"Neste texto referimo-nos única
e exclusivamente aos irmãos adeptos do espiritualismo ou espiritismo, que
pregam a paz e incentivam as pessoas a educarem-se interiormente, mas não
abandonaram os vícios, próprios dos que ainda dormem preguiçosos."
A maioria dos que se dizem espiritualizados
passam longe do homem equilibrado, pois esquecem-se de que a transformação interior
deve ser total e verdadeira e livre dos equívocos e das máscaras.
O homem espiritualizado está consciente de sua passagem
rápida pelo cenário físico. Toma ciência de sua posição no universo e
transforma-se mesmo encarnado, em criatura livre. Significa que esta liberdade
está associada à forma de ver o mundo, ou seja, como irá lidar com as
inferioridades oferecidas no campo terrestre e as hostilidades tão próprias dos
mundos inferiores, a que estamos todos sujeitos.
Sua índole moral é como se fosse a “roupa de couro”
confeccionada para poder andar sobre o espinheiro, seria o mesmo que afirmar
que o homem de moral elevada não pode ser atingido pelas impurezas deste orbe,
em sua contextura espiritual.
Os encarnados que o digam, pois ligados ao mundo da matéria, têm
dificuldades justamente em envergar o fardo físico e de libertar-se dos vícios.
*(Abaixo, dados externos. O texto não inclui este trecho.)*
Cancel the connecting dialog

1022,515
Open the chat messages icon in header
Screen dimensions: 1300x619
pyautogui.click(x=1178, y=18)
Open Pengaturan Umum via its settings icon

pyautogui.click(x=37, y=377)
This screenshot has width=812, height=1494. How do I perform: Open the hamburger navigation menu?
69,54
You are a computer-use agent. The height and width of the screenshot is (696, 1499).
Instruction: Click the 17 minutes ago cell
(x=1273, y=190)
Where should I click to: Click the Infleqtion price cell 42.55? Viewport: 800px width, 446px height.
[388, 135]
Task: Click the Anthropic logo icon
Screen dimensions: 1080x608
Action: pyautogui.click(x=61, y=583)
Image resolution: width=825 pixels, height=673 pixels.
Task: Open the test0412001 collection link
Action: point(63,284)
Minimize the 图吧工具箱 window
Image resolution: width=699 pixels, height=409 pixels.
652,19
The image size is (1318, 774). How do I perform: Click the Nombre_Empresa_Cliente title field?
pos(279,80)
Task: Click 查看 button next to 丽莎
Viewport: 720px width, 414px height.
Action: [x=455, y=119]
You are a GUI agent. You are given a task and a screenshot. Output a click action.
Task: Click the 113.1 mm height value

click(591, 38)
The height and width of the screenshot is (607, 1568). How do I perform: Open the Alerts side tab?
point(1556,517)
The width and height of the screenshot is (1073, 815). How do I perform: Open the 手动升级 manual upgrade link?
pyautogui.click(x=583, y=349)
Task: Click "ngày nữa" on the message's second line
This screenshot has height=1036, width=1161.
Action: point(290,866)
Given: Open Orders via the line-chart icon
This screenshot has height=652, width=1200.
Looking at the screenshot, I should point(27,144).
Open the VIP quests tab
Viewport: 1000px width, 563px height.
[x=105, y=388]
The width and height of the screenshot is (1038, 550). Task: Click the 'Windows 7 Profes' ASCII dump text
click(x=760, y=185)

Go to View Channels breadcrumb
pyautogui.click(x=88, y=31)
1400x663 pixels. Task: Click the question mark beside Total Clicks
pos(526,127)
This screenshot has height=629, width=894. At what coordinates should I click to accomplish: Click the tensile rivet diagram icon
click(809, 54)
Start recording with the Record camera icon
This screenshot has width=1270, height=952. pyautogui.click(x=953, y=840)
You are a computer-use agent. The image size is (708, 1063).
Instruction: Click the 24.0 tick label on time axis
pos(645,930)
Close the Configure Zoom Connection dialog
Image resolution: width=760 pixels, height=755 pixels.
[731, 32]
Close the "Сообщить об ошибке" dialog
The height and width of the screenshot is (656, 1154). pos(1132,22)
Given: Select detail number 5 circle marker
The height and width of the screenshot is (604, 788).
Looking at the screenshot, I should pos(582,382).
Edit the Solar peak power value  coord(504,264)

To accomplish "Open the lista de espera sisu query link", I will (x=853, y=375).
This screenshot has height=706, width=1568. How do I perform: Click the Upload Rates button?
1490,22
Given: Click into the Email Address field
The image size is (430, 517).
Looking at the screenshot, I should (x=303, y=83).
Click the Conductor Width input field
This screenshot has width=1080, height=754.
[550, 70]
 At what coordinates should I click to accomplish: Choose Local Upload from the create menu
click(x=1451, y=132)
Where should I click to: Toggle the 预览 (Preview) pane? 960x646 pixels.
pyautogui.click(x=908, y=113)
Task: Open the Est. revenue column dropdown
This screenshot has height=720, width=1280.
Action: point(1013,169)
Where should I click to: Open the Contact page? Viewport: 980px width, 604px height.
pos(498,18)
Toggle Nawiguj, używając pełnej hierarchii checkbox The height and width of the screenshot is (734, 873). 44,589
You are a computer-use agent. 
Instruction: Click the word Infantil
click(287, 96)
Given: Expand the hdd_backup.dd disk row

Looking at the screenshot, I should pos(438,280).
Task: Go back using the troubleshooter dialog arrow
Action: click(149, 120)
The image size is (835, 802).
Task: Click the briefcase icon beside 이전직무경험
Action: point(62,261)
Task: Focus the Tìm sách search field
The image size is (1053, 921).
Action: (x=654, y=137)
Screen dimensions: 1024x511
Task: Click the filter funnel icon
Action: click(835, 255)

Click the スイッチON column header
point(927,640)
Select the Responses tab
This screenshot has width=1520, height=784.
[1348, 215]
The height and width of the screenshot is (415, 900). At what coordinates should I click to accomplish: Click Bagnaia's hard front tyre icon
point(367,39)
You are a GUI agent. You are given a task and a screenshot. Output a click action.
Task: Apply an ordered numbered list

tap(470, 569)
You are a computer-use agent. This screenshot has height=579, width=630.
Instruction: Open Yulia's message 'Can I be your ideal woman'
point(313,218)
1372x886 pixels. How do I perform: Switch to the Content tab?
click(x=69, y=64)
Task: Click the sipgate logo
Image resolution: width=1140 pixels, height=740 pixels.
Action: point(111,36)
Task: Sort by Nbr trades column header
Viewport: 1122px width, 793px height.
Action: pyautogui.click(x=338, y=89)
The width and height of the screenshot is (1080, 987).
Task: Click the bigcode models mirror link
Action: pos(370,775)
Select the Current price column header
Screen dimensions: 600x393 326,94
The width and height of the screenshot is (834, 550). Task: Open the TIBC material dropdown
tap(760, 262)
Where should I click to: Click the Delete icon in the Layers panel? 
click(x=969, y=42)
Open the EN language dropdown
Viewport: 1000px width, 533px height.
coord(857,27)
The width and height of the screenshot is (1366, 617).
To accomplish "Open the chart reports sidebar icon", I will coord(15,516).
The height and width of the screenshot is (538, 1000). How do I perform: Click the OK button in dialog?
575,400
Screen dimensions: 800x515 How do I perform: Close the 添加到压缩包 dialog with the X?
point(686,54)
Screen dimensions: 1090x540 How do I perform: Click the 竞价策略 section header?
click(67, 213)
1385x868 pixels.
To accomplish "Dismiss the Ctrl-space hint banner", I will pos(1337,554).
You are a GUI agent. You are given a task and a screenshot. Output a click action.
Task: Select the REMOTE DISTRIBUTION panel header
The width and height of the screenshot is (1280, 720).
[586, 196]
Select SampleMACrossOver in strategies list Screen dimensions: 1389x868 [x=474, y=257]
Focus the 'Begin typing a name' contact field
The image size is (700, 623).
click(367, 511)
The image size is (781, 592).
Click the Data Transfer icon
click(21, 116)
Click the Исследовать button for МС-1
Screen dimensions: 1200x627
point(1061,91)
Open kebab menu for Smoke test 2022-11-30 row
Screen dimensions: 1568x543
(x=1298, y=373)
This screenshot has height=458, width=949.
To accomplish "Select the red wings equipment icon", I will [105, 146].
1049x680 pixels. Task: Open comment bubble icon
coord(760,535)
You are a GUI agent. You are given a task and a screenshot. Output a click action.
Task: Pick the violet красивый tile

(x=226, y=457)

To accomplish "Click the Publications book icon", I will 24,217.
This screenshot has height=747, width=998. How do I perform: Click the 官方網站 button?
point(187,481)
Em todos os aspectos poderemos encontrar dificuldades, mas ao que tudo indica,
estas dificuldades são mentais e não físicas, pois tudo acontece primeiro em
nossa mente. É ela que pode ser ou não influenciada tanto pelos aspectos
positivos quanto pelos negativos, a adesão a certas ideias só se dará pela
nossa simpatia em maior ou em menor grau.
O ser espiritualizado mesmo de posse momentânea do fardo físico,
afasta-se das inferioridades e dos costumes negativos, defendidos pela
sociedade terrena que ainda dorme. Ele em missão sacrificial abdica das coisas
mundanas e inferiores que em nada podem auxiliá-lo em sua caminhada evolutiva.
Torna-se um indivíduo equilibrado, mas para chegar a este resultado, trabalha e
transforma incessantemente sua índole.